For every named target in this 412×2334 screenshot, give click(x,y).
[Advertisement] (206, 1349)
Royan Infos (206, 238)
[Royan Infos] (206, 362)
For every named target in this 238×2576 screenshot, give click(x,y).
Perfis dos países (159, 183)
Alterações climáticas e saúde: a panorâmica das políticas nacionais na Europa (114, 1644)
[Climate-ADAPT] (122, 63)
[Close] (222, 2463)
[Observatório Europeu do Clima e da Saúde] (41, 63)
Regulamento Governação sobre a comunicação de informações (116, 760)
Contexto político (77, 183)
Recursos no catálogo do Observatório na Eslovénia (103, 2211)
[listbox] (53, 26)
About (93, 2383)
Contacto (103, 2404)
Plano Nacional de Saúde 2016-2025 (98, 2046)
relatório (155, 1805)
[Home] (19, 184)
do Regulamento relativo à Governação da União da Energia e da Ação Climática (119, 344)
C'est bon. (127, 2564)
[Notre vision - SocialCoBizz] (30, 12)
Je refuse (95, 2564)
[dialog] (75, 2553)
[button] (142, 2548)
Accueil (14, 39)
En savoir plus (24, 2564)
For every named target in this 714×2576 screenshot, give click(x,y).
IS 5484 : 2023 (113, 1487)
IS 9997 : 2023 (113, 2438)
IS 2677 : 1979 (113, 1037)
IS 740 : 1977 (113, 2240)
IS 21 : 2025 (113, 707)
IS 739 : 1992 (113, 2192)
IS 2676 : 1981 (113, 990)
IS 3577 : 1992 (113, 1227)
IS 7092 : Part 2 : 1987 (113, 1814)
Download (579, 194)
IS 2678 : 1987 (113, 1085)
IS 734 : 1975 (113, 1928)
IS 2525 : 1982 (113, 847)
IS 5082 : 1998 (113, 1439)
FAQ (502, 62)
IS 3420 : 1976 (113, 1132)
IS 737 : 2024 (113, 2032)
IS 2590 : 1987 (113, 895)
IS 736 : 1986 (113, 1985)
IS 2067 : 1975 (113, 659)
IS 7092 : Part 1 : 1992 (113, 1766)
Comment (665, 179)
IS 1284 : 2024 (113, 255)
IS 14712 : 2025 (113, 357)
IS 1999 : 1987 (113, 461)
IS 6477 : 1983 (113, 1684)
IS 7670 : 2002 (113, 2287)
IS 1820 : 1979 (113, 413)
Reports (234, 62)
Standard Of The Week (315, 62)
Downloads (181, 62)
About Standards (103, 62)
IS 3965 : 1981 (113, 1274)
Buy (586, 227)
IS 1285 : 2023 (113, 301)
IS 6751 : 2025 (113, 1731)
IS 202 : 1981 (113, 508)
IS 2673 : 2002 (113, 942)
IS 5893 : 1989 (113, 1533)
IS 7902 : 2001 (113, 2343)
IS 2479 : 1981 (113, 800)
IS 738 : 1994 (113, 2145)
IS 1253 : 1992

(YOUR ASSIGNMENT) Exactly how many lines of the listing above hold the word "every"? Give the number alone.

(EXPECTED ANSWER) 3